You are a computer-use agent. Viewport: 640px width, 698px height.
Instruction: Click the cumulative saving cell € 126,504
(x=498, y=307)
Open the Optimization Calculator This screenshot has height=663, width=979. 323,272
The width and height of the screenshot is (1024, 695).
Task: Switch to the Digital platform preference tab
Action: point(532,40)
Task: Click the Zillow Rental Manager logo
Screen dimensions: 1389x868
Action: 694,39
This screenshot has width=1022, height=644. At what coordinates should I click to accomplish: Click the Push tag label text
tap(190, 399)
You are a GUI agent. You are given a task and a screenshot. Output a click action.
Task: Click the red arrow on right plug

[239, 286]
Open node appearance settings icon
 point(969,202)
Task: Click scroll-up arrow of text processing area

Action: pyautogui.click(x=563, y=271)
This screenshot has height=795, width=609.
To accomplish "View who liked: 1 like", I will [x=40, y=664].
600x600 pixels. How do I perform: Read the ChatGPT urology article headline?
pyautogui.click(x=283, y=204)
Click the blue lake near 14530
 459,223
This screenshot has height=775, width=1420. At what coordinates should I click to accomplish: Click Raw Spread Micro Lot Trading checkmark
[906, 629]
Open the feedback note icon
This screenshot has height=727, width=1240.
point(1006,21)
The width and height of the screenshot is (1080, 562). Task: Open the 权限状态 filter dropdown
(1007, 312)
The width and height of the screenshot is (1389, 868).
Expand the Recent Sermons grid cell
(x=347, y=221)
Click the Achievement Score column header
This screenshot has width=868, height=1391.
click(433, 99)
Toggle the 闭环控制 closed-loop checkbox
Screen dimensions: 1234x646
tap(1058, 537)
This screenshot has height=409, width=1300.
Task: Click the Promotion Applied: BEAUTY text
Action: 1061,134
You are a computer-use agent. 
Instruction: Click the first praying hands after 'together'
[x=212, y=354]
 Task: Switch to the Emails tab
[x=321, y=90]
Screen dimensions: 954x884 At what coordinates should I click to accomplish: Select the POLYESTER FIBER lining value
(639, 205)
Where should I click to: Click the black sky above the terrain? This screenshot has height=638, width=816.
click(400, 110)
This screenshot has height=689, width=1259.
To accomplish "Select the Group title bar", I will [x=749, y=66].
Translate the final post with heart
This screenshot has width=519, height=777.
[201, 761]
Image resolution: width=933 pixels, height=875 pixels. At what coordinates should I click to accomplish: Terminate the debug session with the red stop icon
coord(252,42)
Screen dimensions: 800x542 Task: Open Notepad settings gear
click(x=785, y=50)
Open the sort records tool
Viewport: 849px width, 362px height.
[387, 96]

AIM OF THE TASK -> Tally the lines of the material that hold the word "computer", and state only that tally.

WRITTEN SOLUTION -> 2